## DESCRIPTION OF THE TASK
Set down, unchanged, the part of the records below that begins with the line containing "[DONATE] (490, 702)" and runs through the end of the records, including both ends. Omit the pictures from your answer.

## SUPPLIED DATA
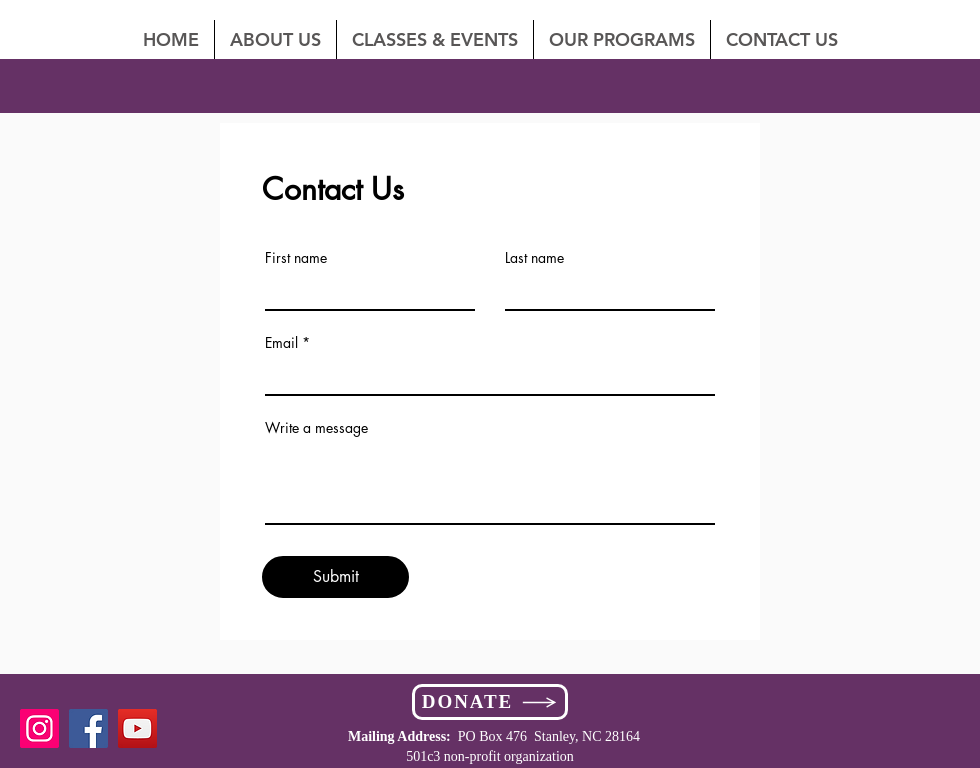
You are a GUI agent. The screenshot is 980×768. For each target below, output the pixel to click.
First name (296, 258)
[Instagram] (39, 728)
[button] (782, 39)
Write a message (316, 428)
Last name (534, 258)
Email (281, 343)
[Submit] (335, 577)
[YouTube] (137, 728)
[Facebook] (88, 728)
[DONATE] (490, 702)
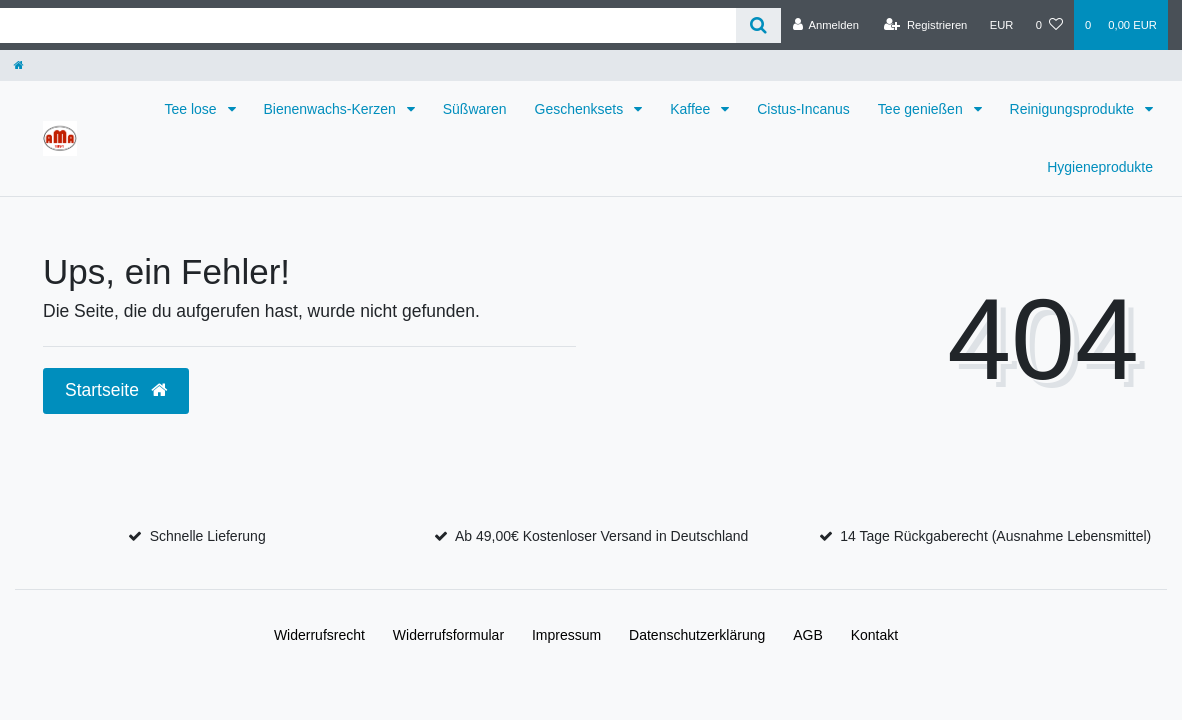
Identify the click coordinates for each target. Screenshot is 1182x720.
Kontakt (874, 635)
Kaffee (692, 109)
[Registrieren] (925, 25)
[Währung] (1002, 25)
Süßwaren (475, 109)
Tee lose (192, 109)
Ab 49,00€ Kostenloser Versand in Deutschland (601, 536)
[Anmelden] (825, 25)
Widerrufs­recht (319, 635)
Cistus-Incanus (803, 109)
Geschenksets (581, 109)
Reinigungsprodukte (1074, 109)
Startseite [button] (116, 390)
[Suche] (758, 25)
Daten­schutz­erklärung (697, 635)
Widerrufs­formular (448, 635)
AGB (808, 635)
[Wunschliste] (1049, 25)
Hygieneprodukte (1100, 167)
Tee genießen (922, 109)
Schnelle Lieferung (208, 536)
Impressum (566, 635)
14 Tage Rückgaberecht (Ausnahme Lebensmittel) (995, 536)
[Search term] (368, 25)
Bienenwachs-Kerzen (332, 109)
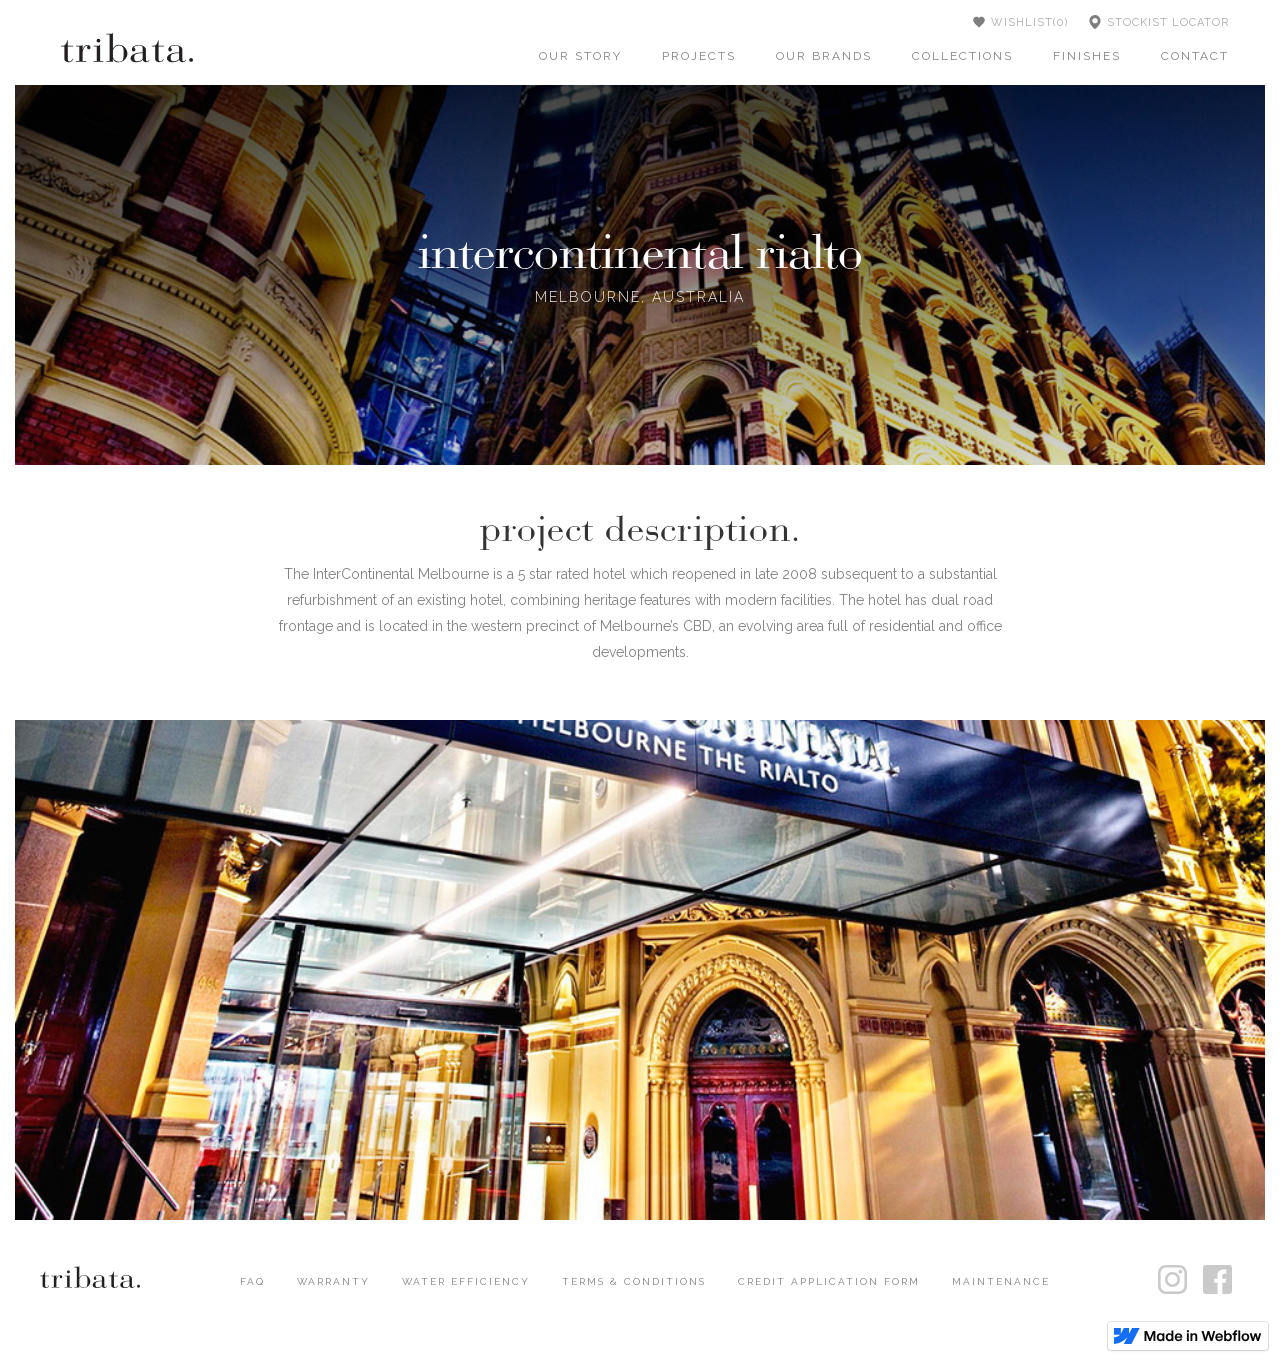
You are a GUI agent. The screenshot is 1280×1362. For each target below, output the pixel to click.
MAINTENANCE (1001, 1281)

## WRITTEN ANSWER
[DONATE] (490, 702)
Identify the click coordinates for each target. Screenshot is 1182x720.
Kontakt (874, 635)
Kaffee (692, 109)
[Registrieren] (925, 25)
[Währung] (1002, 25)
Süßwaren (475, 109)
Tee lose (192, 109)
Ab 49,00€ Kostenloser Versand in Deutschland (601, 536)
[Anmelden] (825, 25)
Widerrufs­recht (319, 635)
Cistus-Incanus (803, 109)
Geschenksets (581, 109)
Reinigungsprodukte (1074, 109)
Startseite [button] (116, 390)
[Suche] (758, 25)
Daten­schutz­erklärung (697, 635)
Widerrufs­formular (448, 635)
AGB (808, 635)
[Wunschliste] (1049, 25)
Hygieneprodukte (1100, 167)
Tee genießen (922, 109)
Schnelle Lieferung (208, 536)
Impressum (566, 635)
14 Tage Rückgaberecht (Ausnahme Lebensmittel) (995, 536)
[Search term] (368, 25)
Bienenwachs-Kerzen (332, 109)
You are a GUI agent. The screenshot is 1280×1362. For each target below, output the pixel to click.
MAINTENANCE (1001, 1281)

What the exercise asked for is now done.